Data locating words and elements
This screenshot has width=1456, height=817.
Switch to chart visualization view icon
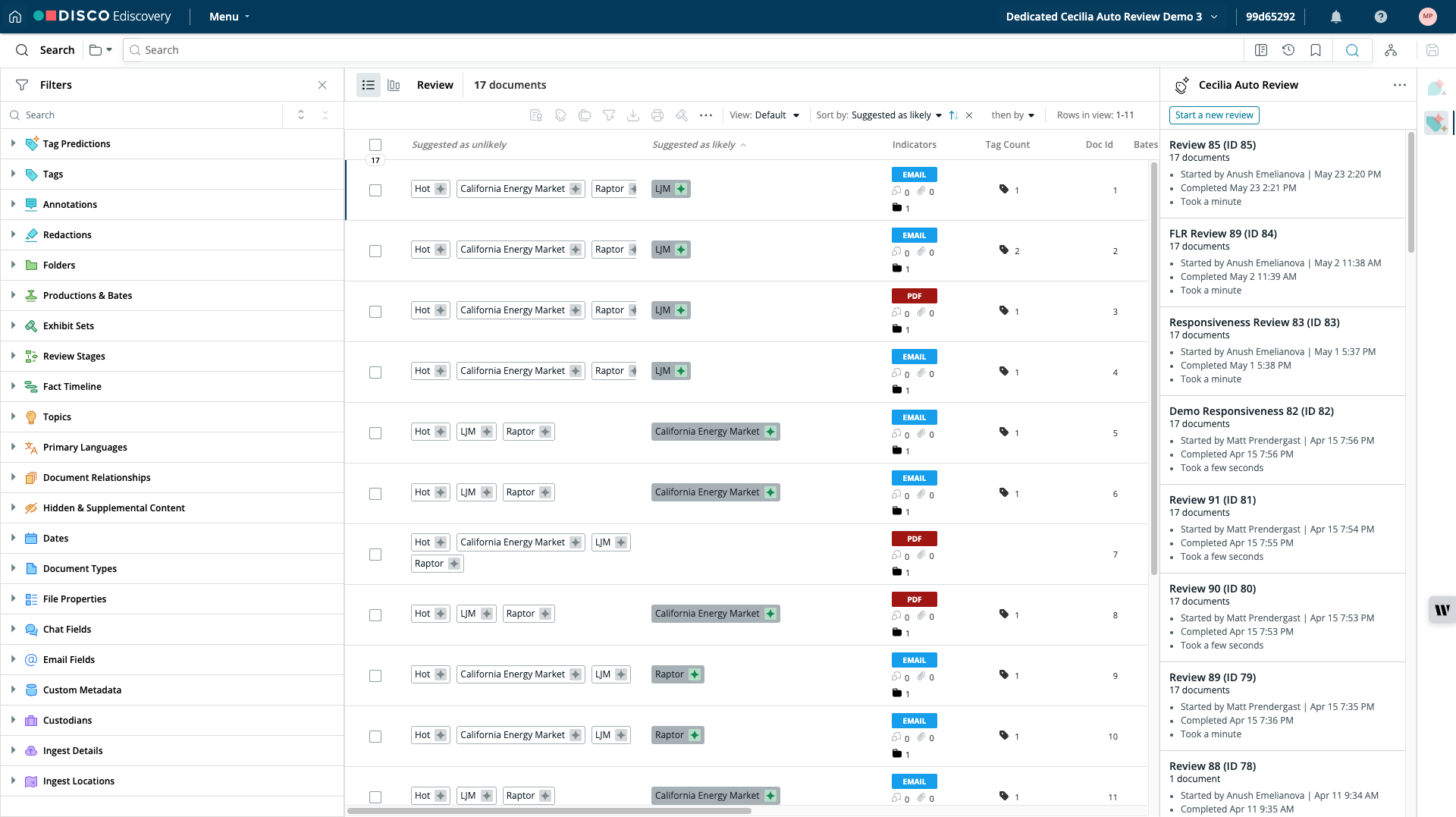pos(394,85)
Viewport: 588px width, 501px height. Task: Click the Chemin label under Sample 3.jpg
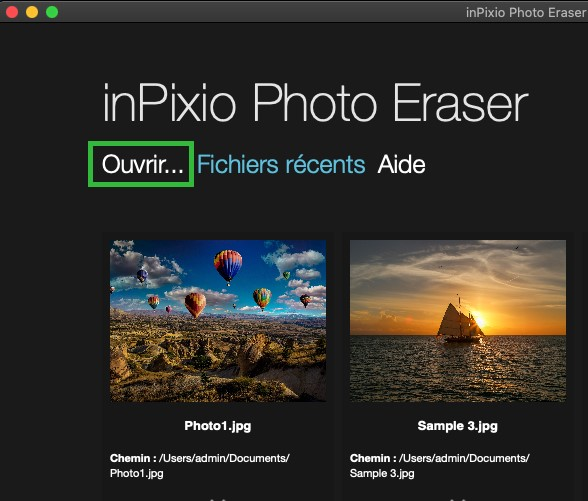click(373, 458)
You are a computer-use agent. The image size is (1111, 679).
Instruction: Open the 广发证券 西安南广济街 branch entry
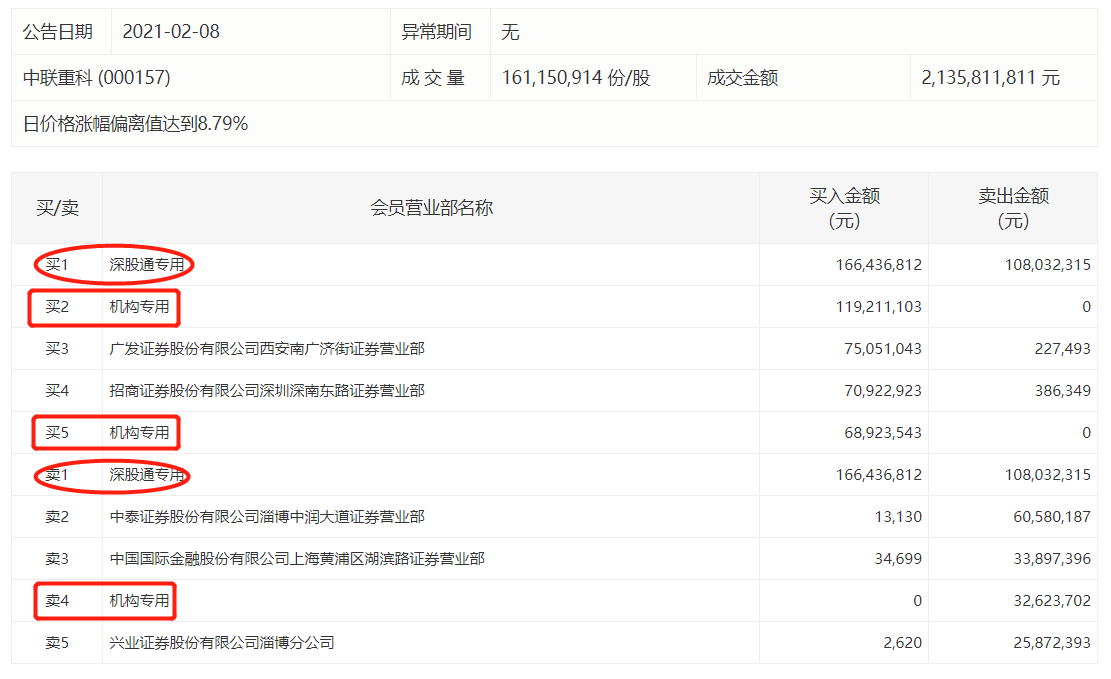267,349
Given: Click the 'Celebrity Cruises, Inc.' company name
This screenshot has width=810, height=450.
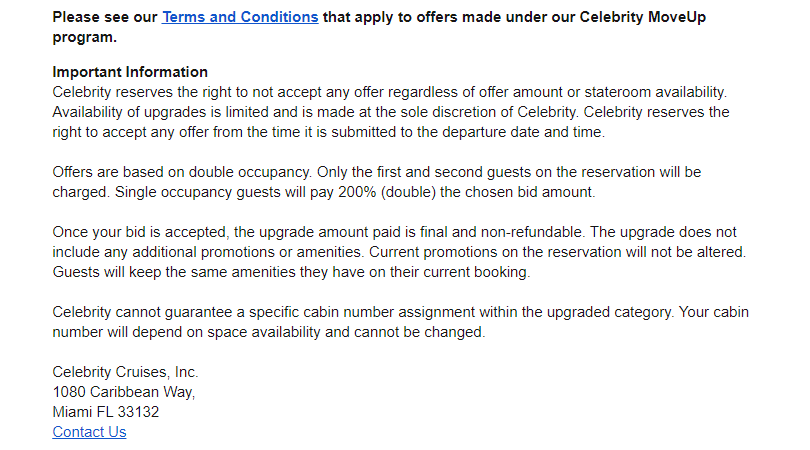Looking at the screenshot, I should [x=126, y=372].
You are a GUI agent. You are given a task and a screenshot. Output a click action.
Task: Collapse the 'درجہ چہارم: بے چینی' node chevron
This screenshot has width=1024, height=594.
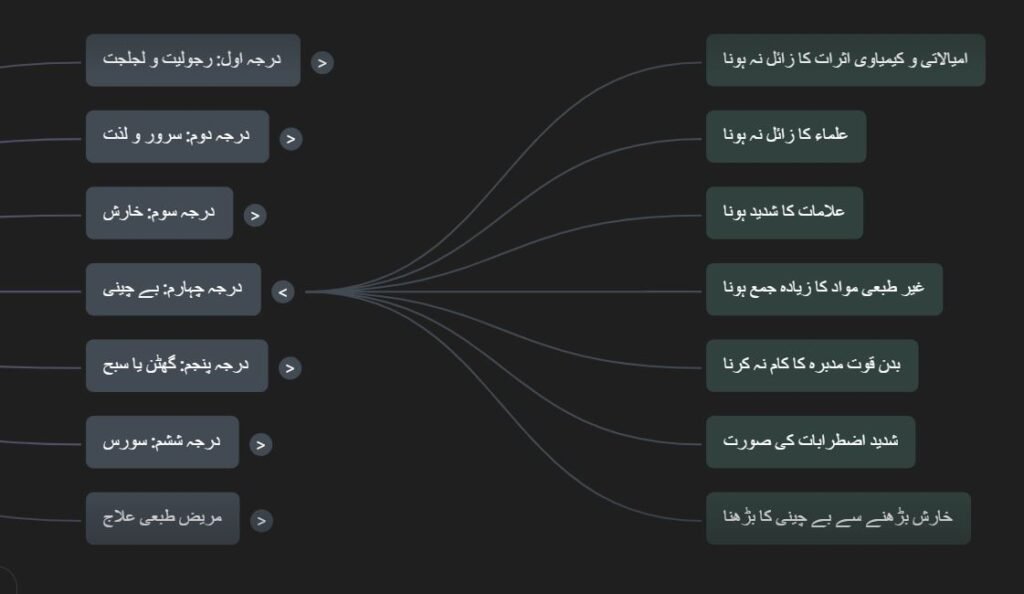click(x=283, y=292)
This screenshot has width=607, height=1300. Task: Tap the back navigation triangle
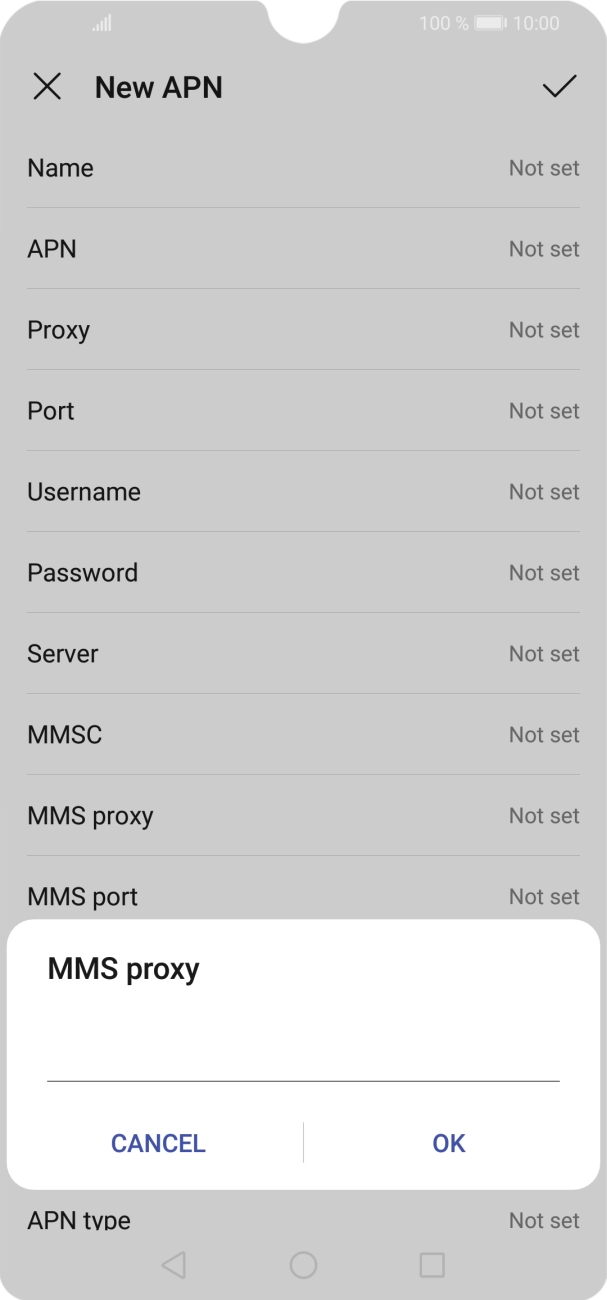[x=175, y=1264]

* EXERCISE INSTRUCTIONS *
Could you repeat the data word for word, starting with the line containing "Given: Click the" and going on through the end of the data, and leave the pictures out?

* OUTPUT FOR THIS TASK *
Given: Click the 'Celebrity Cruises, Inc.' company name
This screenshot has width=810, height=450.
Looking at the screenshot, I should [x=126, y=372].
You are a GUI agent. You are given a task and a screenshot. Output a click action.
Task: Collapse the 'درجہ چہارم: بے چینی' node chevron
This screenshot has width=1024, height=594.
click(x=283, y=292)
This screenshot has width=607, height=1300. Task: Tap the back navigation triangle
[x=175, y=1264]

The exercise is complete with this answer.